Introduction
Apache ActiveMQ, a prominent open-source message broker and integration pattern server, facilitates communication between diverse applications or systems using the Java Message Service (JMS) API. It has recently come under scrutiny due to a critical vulnerability that lies in the improper handling of data on the 61616 service port during default installations, opening a gateway for potential remote code execution attacks.
Vulnerability
The CVE-2023-46604 Apache ActiveMQ vulnerability stems from a failure to adequately filter incoming data on the 61616 service port. In default configurations, this port lacks proper validation mechanisms, enabling attackers to craft malicious data packets with the intent of executing arbitrary code on the targeted system. Remote code execution vulnerabilities are particularly perilous as they grant unauthorized access and control over the affected system, allowing attackers to execute commands, exfiltrate sensitive data, or even compromise the entire infrastructure.
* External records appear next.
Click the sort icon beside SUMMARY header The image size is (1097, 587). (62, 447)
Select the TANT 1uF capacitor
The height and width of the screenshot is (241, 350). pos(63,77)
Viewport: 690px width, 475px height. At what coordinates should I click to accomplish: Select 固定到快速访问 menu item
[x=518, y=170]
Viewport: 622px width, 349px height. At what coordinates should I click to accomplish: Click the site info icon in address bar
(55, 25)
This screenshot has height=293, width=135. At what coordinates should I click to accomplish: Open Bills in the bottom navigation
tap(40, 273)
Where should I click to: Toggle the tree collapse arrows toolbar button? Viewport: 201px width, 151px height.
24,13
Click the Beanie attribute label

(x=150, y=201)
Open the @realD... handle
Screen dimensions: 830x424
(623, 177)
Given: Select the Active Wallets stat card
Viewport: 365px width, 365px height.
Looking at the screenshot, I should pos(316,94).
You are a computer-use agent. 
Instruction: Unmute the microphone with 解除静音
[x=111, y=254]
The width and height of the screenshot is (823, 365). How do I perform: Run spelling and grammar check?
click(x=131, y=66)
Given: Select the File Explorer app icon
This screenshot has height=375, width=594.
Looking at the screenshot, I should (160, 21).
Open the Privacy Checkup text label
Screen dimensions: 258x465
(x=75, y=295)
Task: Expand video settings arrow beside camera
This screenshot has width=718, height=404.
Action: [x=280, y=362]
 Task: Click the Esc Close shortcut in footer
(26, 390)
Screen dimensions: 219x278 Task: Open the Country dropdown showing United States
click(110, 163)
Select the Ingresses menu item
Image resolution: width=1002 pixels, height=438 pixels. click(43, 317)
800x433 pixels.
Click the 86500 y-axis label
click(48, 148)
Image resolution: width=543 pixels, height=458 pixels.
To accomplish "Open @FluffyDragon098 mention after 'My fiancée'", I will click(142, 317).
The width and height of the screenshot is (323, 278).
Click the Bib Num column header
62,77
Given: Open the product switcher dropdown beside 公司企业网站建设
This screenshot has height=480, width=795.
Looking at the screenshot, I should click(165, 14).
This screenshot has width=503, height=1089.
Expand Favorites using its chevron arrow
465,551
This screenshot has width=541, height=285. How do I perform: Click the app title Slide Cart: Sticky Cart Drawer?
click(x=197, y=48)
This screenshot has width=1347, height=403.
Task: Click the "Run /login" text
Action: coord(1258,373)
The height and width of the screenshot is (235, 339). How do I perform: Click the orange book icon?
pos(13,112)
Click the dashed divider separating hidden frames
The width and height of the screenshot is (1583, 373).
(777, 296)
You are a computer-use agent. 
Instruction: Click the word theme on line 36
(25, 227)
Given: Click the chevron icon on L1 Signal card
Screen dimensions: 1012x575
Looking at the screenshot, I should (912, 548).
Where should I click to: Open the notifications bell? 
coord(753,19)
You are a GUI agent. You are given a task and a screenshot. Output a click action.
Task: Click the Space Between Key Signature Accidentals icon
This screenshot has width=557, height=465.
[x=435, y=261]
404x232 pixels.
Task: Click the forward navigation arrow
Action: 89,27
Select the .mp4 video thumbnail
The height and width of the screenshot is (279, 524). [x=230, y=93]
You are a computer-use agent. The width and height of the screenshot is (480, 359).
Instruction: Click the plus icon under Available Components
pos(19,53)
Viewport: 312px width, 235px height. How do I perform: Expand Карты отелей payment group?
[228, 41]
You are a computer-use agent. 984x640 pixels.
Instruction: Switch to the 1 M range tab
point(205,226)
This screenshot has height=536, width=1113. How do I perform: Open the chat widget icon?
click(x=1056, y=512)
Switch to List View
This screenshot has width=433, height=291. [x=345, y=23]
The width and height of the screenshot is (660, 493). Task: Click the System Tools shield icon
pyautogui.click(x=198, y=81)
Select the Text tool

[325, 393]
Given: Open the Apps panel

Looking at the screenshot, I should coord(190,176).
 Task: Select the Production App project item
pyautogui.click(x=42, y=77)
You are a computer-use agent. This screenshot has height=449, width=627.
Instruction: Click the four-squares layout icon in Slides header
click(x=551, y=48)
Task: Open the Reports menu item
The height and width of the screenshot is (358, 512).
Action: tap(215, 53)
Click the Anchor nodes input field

Attackers exploiting this vulnerability could send specially crafted data packets to the 61616 port, leveraging the absence of proper filtering. Once received, the malicious payload could be executed within the ActiveMQ environment, leading to unauthorized access, data breaches, or even complete system compromise. The ramifications of such an exploit extend beyond mere inconvenience, posing severe threats to the confidentiality, integrity, and availability of the affected systems.
Affected Version
5.18.0 <= Apache ActiveMQ < 5.18.3
5.17.0 <= Apache ActiveMQ < 5.17.6
5.16.0 <= Apache ActiveMQ < 5.16.7
Apache ActiveMQ < 5.15.16
Remediation
Official fix: To address this critical vulnerability, users are recommended to upgrade to version 5.15.16, 5.16.7, 5.17.6, or 5.18.3, which fixes this issue. Please visit: https://activemq.apache.org/components/classic/download/
Implementing the Fix
Upgrade your IPS signature database to version 3.0.180 and your AV signature database to version 2.1.530 to ensure that Hillstone Networks Intrusion Prevention System (NIPS) and Hillstone Breach Detection System (BDS) are equipped to detect and provide protection against this vulnerability.
The hotspot intelligence of this vulnerability is available on Hillstone Networks iSource as well.